Con m.p. del 6 luglio 1816 l'Acqua Mariana e il suo Consorzio furono sottoposti alla giurisdizione del Camerlengo (giudizi inappellabili avanti l'Uditore pro tempore); restavano al Capitolo Lateranense le attribuzioni amministrative precedentemente godute.
Il Camerlengo cardinal Bartolomeo Pacca con l'editto del 19 dicembre 1820, dopo aver richiamato in vigore tutte le disposizioni precedentemente emanate dal Capitolo Lateranense, dettava precise norme per l'utilizzazione dell'acqua del Rivo Mariano e norme che ne evitassero il deterioramento e la deviazione dal suo corso.
Con le riforme di Pio IX la giurisdizione sul Rivo Mariano passò dal Camerlengo alla Presidenza delle acque e ai tribunali ordinari, mentre i Canonici Lateranensi ne conservavano la tutela amministrativa. Tale situazione fu conservata dal Regno d'Italia.

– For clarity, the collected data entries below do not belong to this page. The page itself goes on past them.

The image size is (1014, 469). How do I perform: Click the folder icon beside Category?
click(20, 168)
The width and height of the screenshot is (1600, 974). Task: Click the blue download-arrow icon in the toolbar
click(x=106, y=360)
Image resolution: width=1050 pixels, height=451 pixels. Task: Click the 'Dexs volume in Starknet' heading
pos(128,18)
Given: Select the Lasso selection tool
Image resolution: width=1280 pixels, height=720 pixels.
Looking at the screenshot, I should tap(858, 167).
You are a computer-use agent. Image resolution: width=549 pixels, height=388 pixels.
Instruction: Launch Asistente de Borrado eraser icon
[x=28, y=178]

Nel 1897 la "Marrana dell'Acqua Mariana" fu compresa con il numero 462 nell'elenco delle acque pubbliche dal Ministero dei Lavori pubblici in adempimento della legge 10 agosto 1884 sulla derivazione delle acque pubbliche. Avverso a questa decisione, il Consorzio ricorse direttamente al Ministro in data 17 giugno 1897 allegando il già citato memoriale di pari data. Il ricorso non ebbe esito per mancato parere del Consiglio provinciale. La questione della demanialità tornò in discussione in occasione della trasformazione dell'uso dell'acqua mariana da forza motrice ad uso per irrigazione. In effetti nel 1909 il Consorzio trasformò a proprie spese gli opifici dei suoi consorziati con forza motrice elettrica, allargando l'uso dell'acqua per irrigazione. La questione fu decisa l'11 giugno 1910 con una composizione in base alla quale il Consorzio riconosceva la demanialità del Rivo, mentre lo Stato riconosceva al Consorzio l'uso di tutte le acque del Rivo da Morena al Tevere.
Il Consorzio dell'Acqua Mariana si è sciolto con delibera dell'assemblea consortile nel 1973 per rinuncia alla concessione dell'acqua.